— Уложили-таки лесного хозяина!
Демидов повел бровью и сказал сердито:
— На Каменном Поясе один хозяин — Демидовы. Других не потерпим!
Мужики покорно сняли шапки.
Жадная сучонка, трусливо поджав хвост, лизала по снегу липкую кровь…
Шел рождественский пост, но лесные варнаки содрали со зверя шкуру и варили медвежатину. Мясо было жирное, отдавало чащобой. После обильной еды народ изводился животами, а Демидов сердился:
— Дурома, рады дорваться; медвежатину надо с толком жрать! Э-гей, на работу!

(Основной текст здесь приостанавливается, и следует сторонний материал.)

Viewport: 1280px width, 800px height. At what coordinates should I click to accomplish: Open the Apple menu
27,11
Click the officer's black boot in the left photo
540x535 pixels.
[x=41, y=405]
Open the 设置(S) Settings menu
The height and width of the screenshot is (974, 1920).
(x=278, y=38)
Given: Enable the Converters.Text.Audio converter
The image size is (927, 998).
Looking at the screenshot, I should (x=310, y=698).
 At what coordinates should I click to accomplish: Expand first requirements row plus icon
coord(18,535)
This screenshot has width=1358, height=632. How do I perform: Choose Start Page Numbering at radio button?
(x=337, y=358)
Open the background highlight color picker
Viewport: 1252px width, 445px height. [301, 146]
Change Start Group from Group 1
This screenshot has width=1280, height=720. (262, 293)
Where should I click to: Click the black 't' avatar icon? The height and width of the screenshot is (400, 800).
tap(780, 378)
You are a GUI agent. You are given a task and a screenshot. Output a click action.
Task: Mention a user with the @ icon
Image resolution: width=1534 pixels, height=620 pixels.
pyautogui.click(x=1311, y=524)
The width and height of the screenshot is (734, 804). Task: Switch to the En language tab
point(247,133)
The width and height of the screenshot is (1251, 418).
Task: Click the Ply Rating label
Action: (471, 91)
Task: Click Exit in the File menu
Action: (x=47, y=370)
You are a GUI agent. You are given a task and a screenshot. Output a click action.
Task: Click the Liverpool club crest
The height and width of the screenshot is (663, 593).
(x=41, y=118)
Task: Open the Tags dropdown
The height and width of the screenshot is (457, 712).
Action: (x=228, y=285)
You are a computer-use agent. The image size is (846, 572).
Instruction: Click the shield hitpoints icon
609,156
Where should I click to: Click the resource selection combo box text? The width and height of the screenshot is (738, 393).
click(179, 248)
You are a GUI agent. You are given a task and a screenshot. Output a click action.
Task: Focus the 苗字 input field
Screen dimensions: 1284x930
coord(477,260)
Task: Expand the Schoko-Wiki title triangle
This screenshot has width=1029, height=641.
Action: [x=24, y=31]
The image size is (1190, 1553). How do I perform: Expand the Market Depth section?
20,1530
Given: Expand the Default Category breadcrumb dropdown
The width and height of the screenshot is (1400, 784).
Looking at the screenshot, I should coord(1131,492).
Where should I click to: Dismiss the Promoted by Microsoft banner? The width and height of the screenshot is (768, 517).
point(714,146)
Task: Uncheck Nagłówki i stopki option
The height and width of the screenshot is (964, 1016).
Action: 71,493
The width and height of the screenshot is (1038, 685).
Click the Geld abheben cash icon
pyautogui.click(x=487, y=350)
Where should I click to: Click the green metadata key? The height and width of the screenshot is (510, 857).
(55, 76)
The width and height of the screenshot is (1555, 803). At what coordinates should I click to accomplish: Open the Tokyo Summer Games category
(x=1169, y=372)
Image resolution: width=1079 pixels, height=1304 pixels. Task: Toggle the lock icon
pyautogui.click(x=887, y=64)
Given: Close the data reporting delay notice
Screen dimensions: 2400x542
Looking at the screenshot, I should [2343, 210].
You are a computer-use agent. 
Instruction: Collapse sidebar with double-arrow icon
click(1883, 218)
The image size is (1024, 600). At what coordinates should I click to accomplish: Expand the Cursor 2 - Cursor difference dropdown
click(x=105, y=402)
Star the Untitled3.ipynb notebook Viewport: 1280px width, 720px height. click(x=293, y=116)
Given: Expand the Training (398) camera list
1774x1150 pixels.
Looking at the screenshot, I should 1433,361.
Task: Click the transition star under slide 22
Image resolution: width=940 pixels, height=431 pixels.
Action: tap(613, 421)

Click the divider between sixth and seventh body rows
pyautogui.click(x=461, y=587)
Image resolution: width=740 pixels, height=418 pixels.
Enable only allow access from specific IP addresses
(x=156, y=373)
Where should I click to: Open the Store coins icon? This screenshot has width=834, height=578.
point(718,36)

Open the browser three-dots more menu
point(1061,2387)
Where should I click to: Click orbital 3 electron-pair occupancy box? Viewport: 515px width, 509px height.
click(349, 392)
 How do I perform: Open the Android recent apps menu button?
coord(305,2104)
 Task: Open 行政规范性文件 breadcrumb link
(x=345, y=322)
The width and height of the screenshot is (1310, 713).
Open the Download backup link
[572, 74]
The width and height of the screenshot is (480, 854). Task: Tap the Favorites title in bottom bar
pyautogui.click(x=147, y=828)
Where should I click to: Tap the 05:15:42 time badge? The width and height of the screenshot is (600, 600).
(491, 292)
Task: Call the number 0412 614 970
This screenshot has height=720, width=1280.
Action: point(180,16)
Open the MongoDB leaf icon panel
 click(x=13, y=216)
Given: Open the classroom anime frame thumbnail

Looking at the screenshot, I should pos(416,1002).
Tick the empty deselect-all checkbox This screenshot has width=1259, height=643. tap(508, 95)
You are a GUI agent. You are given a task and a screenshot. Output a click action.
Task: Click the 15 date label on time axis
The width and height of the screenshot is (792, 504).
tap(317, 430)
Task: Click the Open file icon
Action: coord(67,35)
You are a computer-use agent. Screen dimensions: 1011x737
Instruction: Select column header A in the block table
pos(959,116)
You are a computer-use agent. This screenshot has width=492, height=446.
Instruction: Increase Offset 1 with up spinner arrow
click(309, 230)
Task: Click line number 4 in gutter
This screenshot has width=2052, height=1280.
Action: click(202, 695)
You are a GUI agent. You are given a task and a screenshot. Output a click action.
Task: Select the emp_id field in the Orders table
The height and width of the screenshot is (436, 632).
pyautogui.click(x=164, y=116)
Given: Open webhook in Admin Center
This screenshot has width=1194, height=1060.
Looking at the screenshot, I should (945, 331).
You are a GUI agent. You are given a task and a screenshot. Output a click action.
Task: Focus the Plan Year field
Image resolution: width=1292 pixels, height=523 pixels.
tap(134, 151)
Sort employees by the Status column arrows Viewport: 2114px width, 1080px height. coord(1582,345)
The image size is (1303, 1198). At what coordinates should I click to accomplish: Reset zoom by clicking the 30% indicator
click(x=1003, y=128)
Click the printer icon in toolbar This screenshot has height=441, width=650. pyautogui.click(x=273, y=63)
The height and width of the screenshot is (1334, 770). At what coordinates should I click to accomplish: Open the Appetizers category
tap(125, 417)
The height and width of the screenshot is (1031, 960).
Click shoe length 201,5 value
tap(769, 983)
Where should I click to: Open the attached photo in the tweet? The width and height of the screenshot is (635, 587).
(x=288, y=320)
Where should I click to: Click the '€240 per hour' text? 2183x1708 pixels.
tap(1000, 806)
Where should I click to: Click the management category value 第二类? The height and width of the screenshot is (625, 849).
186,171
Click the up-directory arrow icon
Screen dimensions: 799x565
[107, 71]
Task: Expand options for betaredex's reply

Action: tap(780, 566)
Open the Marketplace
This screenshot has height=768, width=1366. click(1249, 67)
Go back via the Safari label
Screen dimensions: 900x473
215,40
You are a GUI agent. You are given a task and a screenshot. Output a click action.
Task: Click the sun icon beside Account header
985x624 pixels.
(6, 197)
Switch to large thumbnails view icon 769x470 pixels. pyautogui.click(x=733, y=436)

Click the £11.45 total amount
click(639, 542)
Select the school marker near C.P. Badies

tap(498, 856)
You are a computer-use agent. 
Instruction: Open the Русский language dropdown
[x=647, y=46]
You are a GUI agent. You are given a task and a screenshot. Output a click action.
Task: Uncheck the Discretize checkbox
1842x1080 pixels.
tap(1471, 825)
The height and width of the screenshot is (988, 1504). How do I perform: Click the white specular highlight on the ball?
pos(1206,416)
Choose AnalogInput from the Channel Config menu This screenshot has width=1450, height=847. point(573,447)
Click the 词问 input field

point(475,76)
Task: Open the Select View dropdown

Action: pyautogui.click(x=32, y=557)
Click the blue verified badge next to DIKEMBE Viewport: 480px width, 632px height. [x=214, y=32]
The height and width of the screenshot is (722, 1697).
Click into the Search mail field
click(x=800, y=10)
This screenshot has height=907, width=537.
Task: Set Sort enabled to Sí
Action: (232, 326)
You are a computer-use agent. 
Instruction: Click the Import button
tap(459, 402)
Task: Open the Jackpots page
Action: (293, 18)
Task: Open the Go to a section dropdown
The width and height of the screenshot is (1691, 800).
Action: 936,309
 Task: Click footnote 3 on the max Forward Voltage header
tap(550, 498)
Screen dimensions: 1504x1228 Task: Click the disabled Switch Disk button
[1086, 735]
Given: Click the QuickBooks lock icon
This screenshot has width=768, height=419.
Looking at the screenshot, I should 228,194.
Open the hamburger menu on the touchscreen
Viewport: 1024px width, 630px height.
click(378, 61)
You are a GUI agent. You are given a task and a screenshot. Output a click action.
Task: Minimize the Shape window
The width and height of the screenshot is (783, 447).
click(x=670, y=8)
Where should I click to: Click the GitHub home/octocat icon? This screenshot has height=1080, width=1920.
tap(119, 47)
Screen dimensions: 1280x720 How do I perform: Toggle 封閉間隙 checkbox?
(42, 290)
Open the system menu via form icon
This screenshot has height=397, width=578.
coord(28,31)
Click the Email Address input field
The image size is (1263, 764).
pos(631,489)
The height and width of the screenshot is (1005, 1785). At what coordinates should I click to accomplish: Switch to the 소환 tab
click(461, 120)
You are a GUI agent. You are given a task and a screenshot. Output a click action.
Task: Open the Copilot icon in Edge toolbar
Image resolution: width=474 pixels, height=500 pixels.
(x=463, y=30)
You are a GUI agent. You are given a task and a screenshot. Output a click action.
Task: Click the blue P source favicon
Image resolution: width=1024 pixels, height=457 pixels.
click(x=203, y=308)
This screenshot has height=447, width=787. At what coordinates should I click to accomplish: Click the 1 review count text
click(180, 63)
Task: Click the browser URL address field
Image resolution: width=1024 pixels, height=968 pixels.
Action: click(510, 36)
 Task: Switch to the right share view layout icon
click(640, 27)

Спал Акинфий в курной яме вместе с лесорубами — на еловых лапах. Ямы были покрыты толстым накатником, в накатнике — дыра, в нее и уходил дым. В землянке застаивался синий угар, и Демидов подолгу не затыкал дыру в накатнике. В дымоход виднелись оснеженные ели, темное небо и яркие звезды. Несмотря на утомленность и долгое пребывание на морозе, Акинфий не мог уснуть; ворочался, как зверь в берлоге, вздыхал. За хлопотами и работой к Акинфию подкралась тоска по женской ласке. Днем Акинфий помогал валить лесорубам вековые сосны, но въедливая тоска не проходила. В двадцать четыре года кровь бежала жарко, не могли ее остудить злые морозы, горные ветры и маятная работа. Решил тогда Акинфий на несколько дней выбраться из бора и податься к Невьянску…
Синел вечер, над елями кружило воронье: никак не могло примоститься на ночлег. В глухом лесном овраге завыла голодная волчица. Конек под Акинфием фыркнул, тревожно покосился. Акинфий нащупал за пазухой пистолет.
Резвый конь вынес Акинфия к ручью. Из трясин вытекал незамерзающий родник, подле пылал яркий огонек. Под еловым выворотнем у костра сидели двое.
Акинфий Демидов решил ехать на костер.
Навстречу ему у выворотня поднялся рослый бродяга с ружьем в руке и зычно крикнул:
— Кто идет? Эй!
Акинфий неторопливо подъехал к костру; над огнем висел котелок, кипела вода. За костром сидела освещенная пламенем чернобровая девка с пухлыми губами, над ними чуть темнел пушок. Она пугливо разглядывала вершника.
Держа наготове ружье, щетинистый рыжеусый бродяга исподлобья поглядел на Акинфия. Демидов заметил на бродяге добрый полушубок, пимы да заячий треух. По одежде видать — исправный мужик.
«Кто знает? — подумал Акинфий. — Может, это и не бродяга, а дальний посельник, а девка — то женка».
И вдруг Акинфий припомнил старое. Где он видел эти зеленые кошачьи глаза да рыжие усы? Никак это преображенец? Ой ли?
— Бирюк! Изотушка! — крикнул Акинфий и спрыгнул с коня.
Детина опешил, опустил ружье:
— Акинфка, никак ты? Вот бес!
Оба крепко обнялись; девка суком поворошила костер, в густую синь вечера посыпались золотые искры.
— Вот где нам пришлось свидеться! — обрадованно сказал солдат.
— А это кто? — Акинфий завистливо поглядел на девку; молодка потупилась, над большими глазами затрепетали черные ресницы.
— Женка. Да ты погляди, какая кержачка. Эх, и бабу я достал, Акинфка! — похвастался счастливый солдат. — Весь Камень обошел, а нашел по себе. Аннушка, глянь на друга…
Молодка зарделась, махнула рукой:
— У-у… Пристал! Вода-то вскипела, аль толокно засыпать?
— Сыпь погуще…
От костра шло тепло; конь, опустив голову, пригревался. Под выворотнем были настланы свежие еловые лапы. Неподалеку потрескивало сухое дерево.
— К ночлегу сготовились, — пояснил солдат. — Ну, подсаживайся к огню.
Оба уселись рядом, крепкие, плечистые. Молодка пошевелила головешки в костре, молчала да исподтишка поглядывала то на мужа, то на гостя…
Мужики разговорились. Акинфий протянул к огню озябшие руки, растер.
— Каким лихим ветром занесло тебя на Камень?
— Подлинно, лихим. — Солдат разгладил рыжие усы: на его загорелых от морозного ветра щеках золотилась щетина. — От тебя не скрою. Сбег я из полку. Осатанело, во! Петлю накидывай, а жить хочется, ну, я и в бега. Убег без дум, без мысли. Может, то и озорство, ребятство. У царя руки длинные: куда податься? Пораскидал головой, поглядел на следы других и по ним подался на Каменный Пояс, в раскольничьи скиты… Я сам — кержак, вон оно что, брат!
Акинфий повернулся к лошади, а сам быстро взглянул на молодку: щеки у нее вспыхнули.